Sample output from the Vision Transformer on KTH-Actions (visualization)
🎯 Objectives
- Implement a Vision Transformer (ViT) for action recognition on video sequences
- Process video frames by breaking them into patches and jointly processing with transformers
- Compare different patch sizes and their impact on model performance
- Evaluate ViT performance against RNN models from Assignment 3
- Explore Video Vision Transformer (ViViT) with Space-Time attention (extra credit)
📊 Dataset
KTH-Actions Dataset - 6-class action recognition dataset - Task: Action recognition from video sequences - Classes: walking, jogging, running, boxing, handwaving, handclapping - Image size: 64×64×1 (grayscale) - Frame processing: - Maximum 80 frames per sequence - Temporal slicing with step size of 8 (resulting in 10 frames per training sample) - Random temporal sampling to handle dataset disparities (empty frames) - Split: - Training: Person IDs 0-16 - Testing: Person IDs 17-25
The dataset is located at /home/nfs/inf6/data/datasets/kth_actions/processed/
🏗️ Models Implemented
Vision Transformer (ViT)
A transformer-based architecture for video action recognition:
Architecture Components: - Patchifier: Breaks each frame into patches (configurable patch size) - Patch Projection: Projects patches to token dimension with LayerNorm - CLS Token: Learnable classification token for each frame - Positional Encoding: Adds positional information to tokens - Transformer Blocks: Stack of transformer encoder blocks with: - Multi-Head Self-Attention - MLP (Feed-Forward Network) - Residual connections and LayerNorm - Classifier: Linear layer for final classification
Key Features: - Processes video sequences frame-by-frame - Each frame is divided into patches and processed independently - CLS tokens from all frames are averaged for final classification - Supports configurable patch sizes, token dimensions, and number of layers
Default Configuration: - Patch size: 16×16 (configurable: 8, 16, 32, 64) - Token dimension: 192 - Attention dimension: 192 - Number of heads: 4 - MLP size: 768 - Number of transformer layers: 6 - Number of classes: 6
Multi-Head Self-Attention
Implements scaled dot-product attention with multiple heads: - Efficient head splitting and merging for batch processing - Supports 4D input tensors (batch, sequence, tokens, dimensions) - Attention maps can be extracted for visualization
Transformer Block
Standard transformer encoder block: - Multi-Head Self-Attention - Residual connections - Layer Normalization - MLP with GELU activation - Dropout for regularization
🔬 Experiments
The project includes experiments comparing different configurations:
| Configuration | Patch Size | Epochs | Token Dim | MLP Size | Layers |
|---|---|---|---|---|---|
| ViT_patch_size_8 | 8×8 | 60 | 128 | 512 | 4 |
| ViT_patch_size_16_epochs_60 | 16×16 | 60 | 192 | 768 | 6 |
| ViT_patch_size_16_epochs_100 | 16×16 | 100 | 192 | 768 | 6 |
| ViT_patch_size_32 | 32×32 | 60 | - | - | - |
| ViT_patch_size_64 | 64×64 | 60 | - | - | - |
Training Configuration
- Optimizer: Adam
- Learning rate: 3e-4
- Batch size: 32
- Epochs: 60-100 (configurable)
- Loss function: CrossEntropyLoss
- Scheduler: StepLR (step_size=10, gamma=1/3, optional)

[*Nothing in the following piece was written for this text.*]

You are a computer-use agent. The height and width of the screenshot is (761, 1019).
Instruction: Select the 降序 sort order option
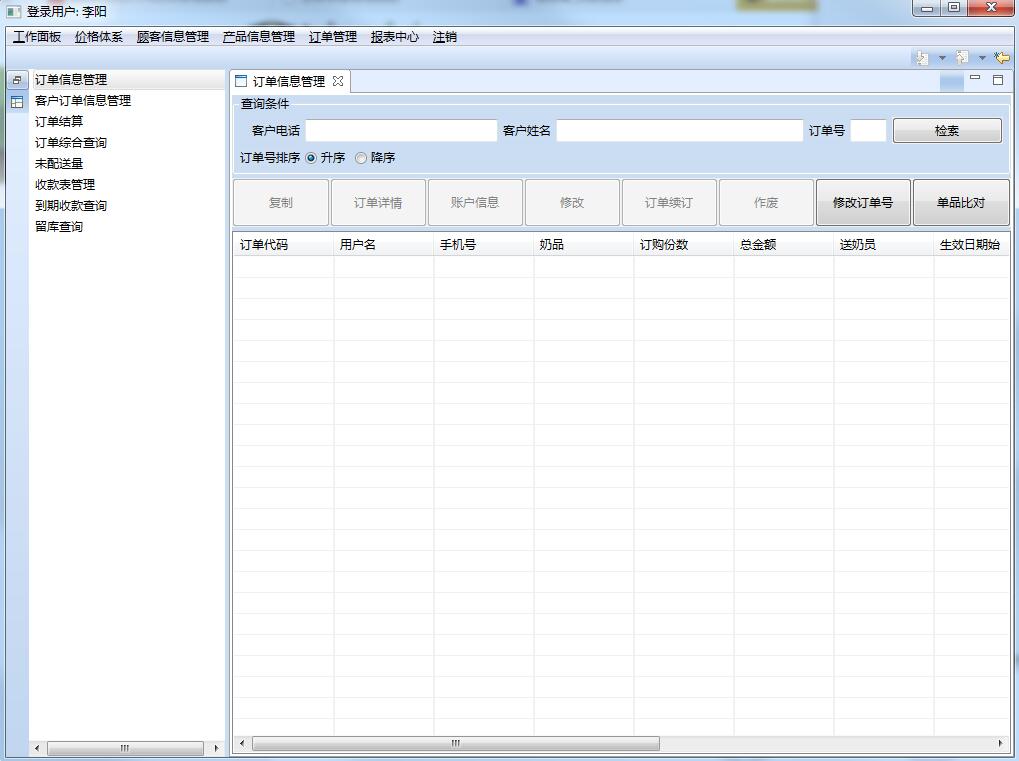(360, 157)
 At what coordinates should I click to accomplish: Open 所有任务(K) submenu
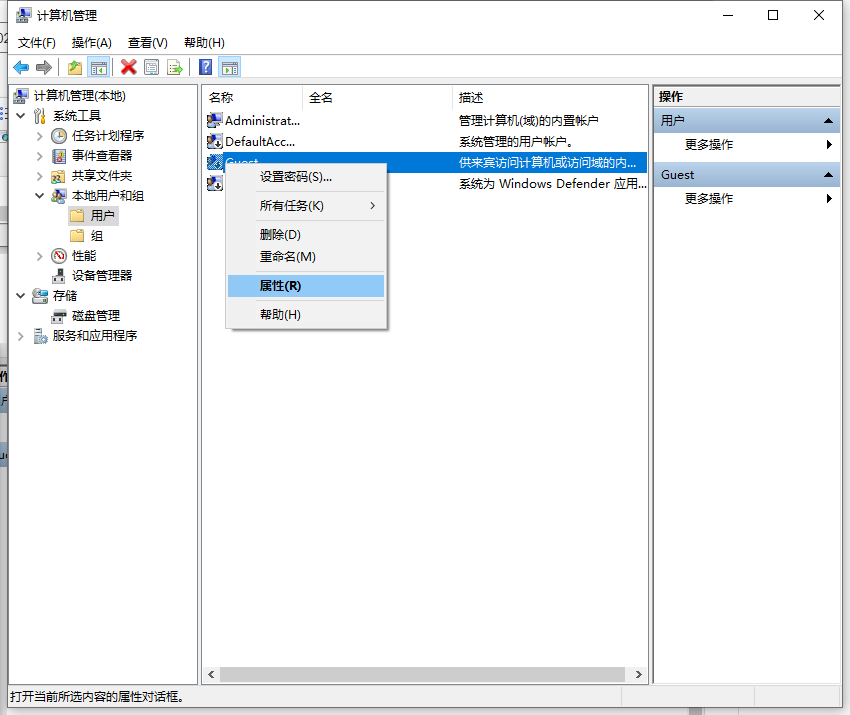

- Validation: Evaluated on test set
🛠️ Key Features
Data Preprocessing
Temporal Processing: - Random temporal sampling: Selects 80 frames with random start index from each sequence - Temporal slicing: Samples every 8th frame (resulting in 10 frames per sample) - Handles dataset disparities by avoiding empty frames
Spatial Augmentations (Training): - Random horizontal flip (p=0.5) - Random rotation (±25 degrees)
Temporal Augmentations (Training): - Random temporal sampling (slicing step=8) - Random temporal reversal (p=0.3)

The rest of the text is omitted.